__Work instruction__. Below are several records. Retype exactly those lines running from the one with "This screenshot has height=952, width=1270." through the one with "Task: Select the Radio ESKA logo icon", end lines included, and no others.

(Beginning of Material to process)

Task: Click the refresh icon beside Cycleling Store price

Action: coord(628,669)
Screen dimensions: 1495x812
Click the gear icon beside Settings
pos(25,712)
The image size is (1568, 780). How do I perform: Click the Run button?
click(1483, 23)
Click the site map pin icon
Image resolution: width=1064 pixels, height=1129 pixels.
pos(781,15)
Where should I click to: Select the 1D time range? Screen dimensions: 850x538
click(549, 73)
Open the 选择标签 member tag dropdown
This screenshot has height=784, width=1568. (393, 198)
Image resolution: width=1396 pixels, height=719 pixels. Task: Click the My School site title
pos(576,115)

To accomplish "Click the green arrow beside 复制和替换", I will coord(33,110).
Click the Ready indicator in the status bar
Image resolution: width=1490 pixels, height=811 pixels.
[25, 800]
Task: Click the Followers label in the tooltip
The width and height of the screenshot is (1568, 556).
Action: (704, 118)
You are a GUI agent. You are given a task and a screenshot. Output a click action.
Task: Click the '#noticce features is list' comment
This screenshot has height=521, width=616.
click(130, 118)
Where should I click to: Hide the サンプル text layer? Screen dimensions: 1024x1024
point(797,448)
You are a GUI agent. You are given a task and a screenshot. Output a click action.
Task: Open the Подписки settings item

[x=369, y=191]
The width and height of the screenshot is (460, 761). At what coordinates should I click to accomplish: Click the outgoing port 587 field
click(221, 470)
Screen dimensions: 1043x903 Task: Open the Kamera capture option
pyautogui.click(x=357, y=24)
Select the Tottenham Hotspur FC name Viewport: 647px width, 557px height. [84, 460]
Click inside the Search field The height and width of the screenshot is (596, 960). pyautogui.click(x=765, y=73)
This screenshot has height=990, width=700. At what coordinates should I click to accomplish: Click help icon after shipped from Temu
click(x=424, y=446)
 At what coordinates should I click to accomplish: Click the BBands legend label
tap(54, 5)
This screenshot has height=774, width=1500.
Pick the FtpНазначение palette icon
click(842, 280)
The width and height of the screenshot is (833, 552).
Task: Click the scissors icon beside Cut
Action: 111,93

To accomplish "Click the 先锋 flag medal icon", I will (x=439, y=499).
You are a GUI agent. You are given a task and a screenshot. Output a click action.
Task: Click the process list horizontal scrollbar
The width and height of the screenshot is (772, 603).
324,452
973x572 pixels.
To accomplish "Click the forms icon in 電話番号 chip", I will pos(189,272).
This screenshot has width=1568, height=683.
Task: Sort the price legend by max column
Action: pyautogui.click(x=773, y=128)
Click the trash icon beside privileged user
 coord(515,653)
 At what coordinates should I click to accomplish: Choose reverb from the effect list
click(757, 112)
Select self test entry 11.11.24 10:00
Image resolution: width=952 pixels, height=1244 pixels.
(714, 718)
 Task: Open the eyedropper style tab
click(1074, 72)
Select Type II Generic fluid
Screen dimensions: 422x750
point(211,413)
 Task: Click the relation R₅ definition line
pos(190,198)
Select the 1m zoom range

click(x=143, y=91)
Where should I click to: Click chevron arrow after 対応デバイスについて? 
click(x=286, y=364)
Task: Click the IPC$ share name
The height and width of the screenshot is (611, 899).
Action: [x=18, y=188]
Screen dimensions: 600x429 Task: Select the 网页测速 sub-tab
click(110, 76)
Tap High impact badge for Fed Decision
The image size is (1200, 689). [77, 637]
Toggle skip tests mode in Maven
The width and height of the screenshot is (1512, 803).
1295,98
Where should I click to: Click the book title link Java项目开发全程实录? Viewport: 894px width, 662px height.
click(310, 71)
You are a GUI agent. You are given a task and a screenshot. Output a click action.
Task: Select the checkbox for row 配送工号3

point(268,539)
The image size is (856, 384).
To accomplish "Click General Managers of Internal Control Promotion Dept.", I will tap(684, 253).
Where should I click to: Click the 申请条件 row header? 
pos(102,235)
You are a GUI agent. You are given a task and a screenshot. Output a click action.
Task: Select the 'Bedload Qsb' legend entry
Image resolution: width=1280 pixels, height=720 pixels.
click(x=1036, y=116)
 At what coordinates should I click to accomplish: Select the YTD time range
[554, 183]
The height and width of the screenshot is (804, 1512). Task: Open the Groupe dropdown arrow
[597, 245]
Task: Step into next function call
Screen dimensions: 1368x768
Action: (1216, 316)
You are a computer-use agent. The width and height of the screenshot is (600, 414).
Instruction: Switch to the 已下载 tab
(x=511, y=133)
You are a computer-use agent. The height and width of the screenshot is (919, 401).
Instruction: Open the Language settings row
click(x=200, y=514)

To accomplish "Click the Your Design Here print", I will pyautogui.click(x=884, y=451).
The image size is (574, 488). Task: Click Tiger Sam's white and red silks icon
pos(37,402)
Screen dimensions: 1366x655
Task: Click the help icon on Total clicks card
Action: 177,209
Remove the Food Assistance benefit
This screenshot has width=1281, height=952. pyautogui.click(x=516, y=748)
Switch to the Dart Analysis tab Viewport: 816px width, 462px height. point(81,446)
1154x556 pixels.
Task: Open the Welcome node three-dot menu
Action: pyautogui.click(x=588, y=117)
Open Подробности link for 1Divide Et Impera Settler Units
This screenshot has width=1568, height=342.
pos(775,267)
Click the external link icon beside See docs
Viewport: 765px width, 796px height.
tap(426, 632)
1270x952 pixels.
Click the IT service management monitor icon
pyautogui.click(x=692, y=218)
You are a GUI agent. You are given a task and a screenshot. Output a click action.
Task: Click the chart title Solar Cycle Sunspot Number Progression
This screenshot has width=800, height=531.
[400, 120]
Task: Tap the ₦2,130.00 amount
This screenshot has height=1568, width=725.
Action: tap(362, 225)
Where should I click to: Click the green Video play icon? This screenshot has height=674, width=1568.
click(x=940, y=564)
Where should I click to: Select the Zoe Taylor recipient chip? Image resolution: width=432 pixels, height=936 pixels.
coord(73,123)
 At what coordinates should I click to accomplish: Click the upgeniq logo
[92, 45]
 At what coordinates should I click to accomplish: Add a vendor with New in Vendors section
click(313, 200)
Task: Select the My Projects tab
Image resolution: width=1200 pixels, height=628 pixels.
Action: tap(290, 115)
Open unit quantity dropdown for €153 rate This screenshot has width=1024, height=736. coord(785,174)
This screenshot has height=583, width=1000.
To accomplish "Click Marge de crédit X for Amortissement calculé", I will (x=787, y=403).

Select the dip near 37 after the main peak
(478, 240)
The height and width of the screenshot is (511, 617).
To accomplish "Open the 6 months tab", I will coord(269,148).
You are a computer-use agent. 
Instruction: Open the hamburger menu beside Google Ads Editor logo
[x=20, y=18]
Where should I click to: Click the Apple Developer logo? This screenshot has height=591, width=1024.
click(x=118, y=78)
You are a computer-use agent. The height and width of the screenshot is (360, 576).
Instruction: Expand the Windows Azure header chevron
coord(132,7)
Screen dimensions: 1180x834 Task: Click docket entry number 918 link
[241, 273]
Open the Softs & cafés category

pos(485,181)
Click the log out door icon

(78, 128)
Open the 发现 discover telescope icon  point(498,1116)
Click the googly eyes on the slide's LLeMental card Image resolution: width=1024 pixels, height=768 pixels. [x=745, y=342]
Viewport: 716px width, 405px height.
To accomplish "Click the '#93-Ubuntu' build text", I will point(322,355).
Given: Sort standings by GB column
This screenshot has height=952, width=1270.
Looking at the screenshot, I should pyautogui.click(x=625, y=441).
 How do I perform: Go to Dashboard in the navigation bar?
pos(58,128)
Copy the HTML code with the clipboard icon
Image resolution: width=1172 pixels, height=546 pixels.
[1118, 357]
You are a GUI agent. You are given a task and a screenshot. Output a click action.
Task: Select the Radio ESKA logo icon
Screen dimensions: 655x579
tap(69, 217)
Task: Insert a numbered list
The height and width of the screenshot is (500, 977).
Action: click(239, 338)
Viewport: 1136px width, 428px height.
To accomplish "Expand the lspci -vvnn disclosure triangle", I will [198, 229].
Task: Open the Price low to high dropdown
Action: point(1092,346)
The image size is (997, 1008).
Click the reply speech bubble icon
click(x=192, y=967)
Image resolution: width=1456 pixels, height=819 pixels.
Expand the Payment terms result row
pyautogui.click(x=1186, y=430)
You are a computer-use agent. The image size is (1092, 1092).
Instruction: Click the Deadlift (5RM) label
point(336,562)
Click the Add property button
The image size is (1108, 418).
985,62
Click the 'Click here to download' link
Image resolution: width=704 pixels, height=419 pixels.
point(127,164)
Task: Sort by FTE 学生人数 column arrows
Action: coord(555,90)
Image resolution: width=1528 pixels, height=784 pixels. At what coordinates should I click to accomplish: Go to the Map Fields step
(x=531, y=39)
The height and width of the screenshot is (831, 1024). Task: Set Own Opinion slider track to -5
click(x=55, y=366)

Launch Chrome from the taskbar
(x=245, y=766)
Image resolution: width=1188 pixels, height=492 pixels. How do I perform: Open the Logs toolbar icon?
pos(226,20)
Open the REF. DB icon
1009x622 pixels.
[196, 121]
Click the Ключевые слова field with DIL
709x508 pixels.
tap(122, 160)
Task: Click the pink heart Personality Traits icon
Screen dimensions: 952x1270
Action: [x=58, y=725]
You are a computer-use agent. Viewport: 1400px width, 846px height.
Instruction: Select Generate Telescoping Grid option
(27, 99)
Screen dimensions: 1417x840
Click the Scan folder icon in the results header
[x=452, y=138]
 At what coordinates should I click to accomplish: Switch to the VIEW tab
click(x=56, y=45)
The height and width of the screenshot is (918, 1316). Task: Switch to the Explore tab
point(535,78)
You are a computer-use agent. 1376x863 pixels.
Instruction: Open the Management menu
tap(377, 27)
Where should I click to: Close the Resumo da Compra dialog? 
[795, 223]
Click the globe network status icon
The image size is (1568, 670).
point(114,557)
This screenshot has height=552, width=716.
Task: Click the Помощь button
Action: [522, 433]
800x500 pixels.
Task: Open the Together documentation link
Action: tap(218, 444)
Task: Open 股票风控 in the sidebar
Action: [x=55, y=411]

(End of Material to process)

__Response to this task__.
This screenshot has height=952, width=1270.
Looking at the screenshot, I should pyautogui.click(x=625, y=441).
 How do I perform: Go to Dashboard in the navigation bar?
pos(58,128)
Copy the HTML code with the clipboard icon
Image resolution: width=1172 pixels, height=546 pixels.
[1118, 357]
You are a GUI agent. You are given a task and a screenshot. Output a click action.
Task: Select the Radio ESKA logo icon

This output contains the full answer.